On the flip side, a powerful organization may come along, cut off access to college basketball except through itself, and then declare the value of a college basketball player’s labor equates to tuition, room and board. This is as nonsensical as the $100,000 Fiero, obviously. Because the value of a given basketball player is dependent entirely on the demand for him. Anecdotally speaking, it seems the actual market value for the services of a good college basketball player is something closer to tuition, room and board, plus about $100,000, give or take.

All in all, that seems like a fair price.

Even though the powerful organization (cartel) in question, the NCAA, forbids players from being paid market value for their services, it is commonly understood by fans of college basketball that these sorts of backroom deals are brokered all the time. And every now and then what’ll happen is, some clueless teenage power forward will accept a pair of shoes from a friend of the program, and there will be a big long NCAA investigation and maybe a reduction in scholarships or a postseason ban, plus some fallout.

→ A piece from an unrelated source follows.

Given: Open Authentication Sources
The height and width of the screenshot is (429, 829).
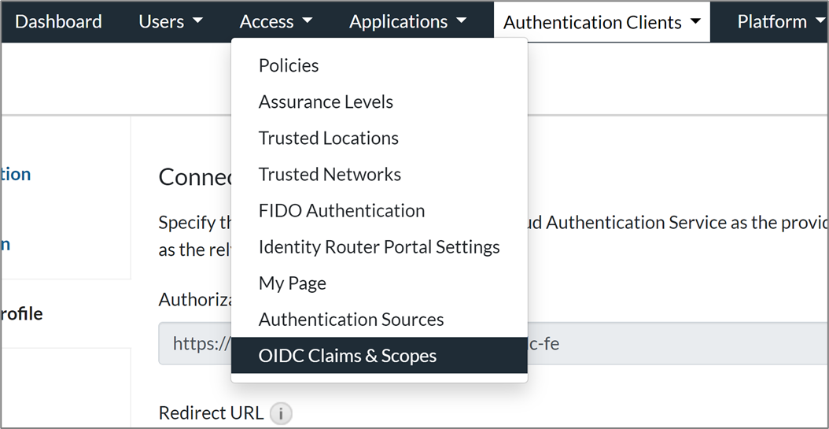Looking at the screenshot, I should (x=351, y=320).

This time, the FBI is raiding the homes of sports agents, and taking coaches and apparel executives to jail. There were no perps or piles of evidence sitting next to U.S. Attorney Joon H. Kim at his press conference announcing all this on Tuesday, but it was nonetheless a scene familiar to anybody who’s ever seen some cops standing next to a bunch of bricks of seized cocaine on the evening news — a show of success that doesn’t do much of anything to fix the problem.

At any point in the last 30 years, the FBI could have taken up this cause. The shady influence of shoe companies and sports agents on amateur basketball is perhaps the No. 1 worst-kept secret in American sports. It’s such an old story that when I heard these people had been arrested for accepting bribes in order to funnel players to certain sports agents, my first thought was, “Hold up, that’s illegal?”

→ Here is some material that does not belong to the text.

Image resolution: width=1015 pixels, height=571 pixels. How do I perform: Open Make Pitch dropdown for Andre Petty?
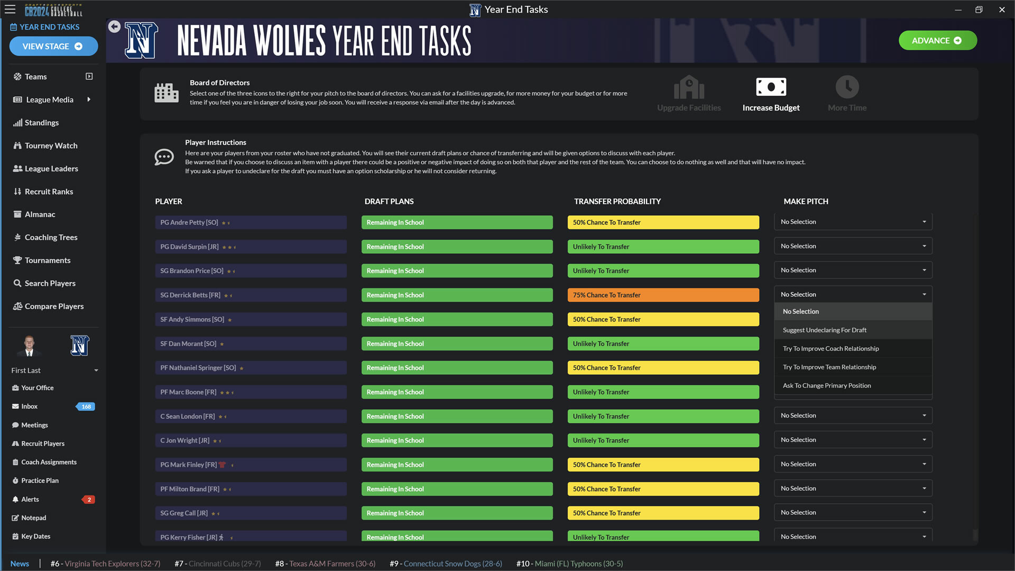click(853, 222)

So why do this now, as opposed to any other time since basketball shoes got popular? It’s appears the Justice Department has larger goals than scaring college basketball coaches with a handful of street rips, and by now the FBI surely knows that where a black market exists, there will always be fresh talent ready to exploit it.

It could be that the timing is right for the government to take down not just a bunch of assistant coaches and bag men, but the amateurism cartel itself, including the NCAA, whose bylaws have turned basketball talent into contraband.

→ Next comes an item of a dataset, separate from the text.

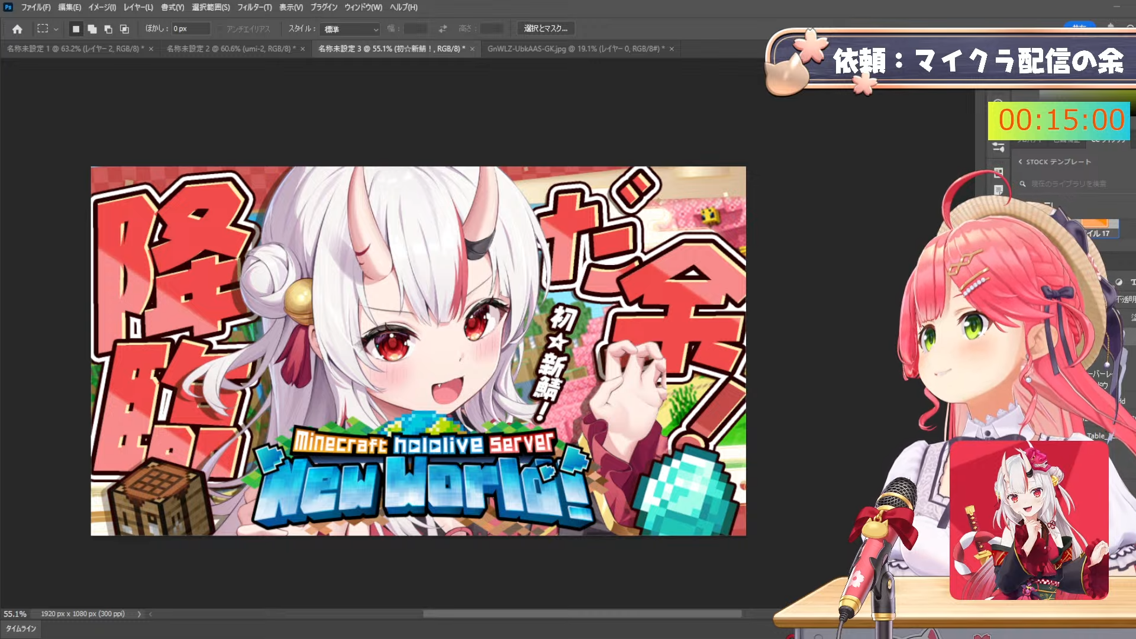Open the フィルター(T) menu

[254, 7]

The NCAA is vulnerable to legal attacks now, though at this point those attacks seem most likely to come in civil, not criminal, court. Because of the ruling in O’Bannon vs. NCAA, it is now a mater of legal precedent that the NCAA’s bylaws constitute “an unreasonable restraint of trade,” violating anti-trust laws. It is true the NCAA appealed that ruling, made by District Judge Claudia Wilken in 2013, but the NCAA’s appeal was only partially successful. Wilken’s suggestions about how to go about fixing the situation were struck down, but the anti-trust thing stuck.

So far that has not amounted to a lot as far as the players are concerned. In the form of a stipend for living expenses, they get a little more money than they used to from their schools, but they’re still trading in a suppressed market, and until that market is free, there are going to be shady dudes carrying bags full of money to impressionable teenagers. Certainly the FBI is aware of this. What it intends to do about it is unfolding as we speak.

If you find it hard to summon much outrage over a scenario that involves people being paid a fair price for their services, you surely are not alone. For all the crowing as Kim did Tuesday about how badly misled and manipulated the players and their families had been by alleged, none of this ever seemed to bother anybody in the Department of Justice until the day before yesterday.

Now, it’s Armageddon.

There’s no telling what’s going to be left of college hoops once Kim and the FBI get done with it, but if those agencies are as dedicated as they say they are to smoking out every last crook in amateur basketball, it’s difficult to imagine something as flimsy as the NCAA’s self-appointed status as keepers of the game withstanding the onslaught.

Because as long as there is still a black market for basketball players, all this amounts to is drugs on the table.